Directions for this task: Locate every line below that contains the word "Where", and copy each of those lines in full.

Listed entries:
>> Begin

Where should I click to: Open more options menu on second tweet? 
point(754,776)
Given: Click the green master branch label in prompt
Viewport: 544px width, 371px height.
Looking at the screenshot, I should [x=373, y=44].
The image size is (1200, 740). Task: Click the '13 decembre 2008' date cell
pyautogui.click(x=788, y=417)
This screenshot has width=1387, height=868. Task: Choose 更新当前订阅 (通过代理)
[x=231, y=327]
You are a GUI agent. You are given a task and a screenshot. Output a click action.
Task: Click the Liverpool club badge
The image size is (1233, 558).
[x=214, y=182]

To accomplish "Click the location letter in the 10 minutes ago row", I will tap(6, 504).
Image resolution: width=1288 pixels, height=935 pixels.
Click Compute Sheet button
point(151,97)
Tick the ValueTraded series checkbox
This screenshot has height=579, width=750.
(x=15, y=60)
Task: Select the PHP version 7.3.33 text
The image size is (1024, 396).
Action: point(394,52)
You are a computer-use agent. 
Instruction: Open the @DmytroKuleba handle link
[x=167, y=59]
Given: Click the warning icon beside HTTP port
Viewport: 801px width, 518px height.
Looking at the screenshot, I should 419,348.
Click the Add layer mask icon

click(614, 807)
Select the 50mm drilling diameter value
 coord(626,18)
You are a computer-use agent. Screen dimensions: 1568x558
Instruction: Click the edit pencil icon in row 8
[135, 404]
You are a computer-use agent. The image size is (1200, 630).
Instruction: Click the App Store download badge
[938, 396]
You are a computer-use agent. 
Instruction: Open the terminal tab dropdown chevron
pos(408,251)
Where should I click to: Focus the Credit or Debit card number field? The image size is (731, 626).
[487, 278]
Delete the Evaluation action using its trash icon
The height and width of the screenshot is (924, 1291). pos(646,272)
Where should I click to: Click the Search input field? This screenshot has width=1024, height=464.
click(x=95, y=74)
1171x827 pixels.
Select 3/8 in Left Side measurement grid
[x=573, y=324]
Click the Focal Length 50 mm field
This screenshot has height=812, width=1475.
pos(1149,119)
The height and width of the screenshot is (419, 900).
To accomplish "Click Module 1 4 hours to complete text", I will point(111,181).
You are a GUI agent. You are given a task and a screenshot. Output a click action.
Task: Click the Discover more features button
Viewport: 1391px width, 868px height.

>> End

Correct response:
Where should I click to: Open more options menu on second tweet? 
Where should I click to: Focus the Credit or Debit card number field? The image size is (731, 626).
Where should I click to: Click the Search input field? This screenshot has width=1024, height=464.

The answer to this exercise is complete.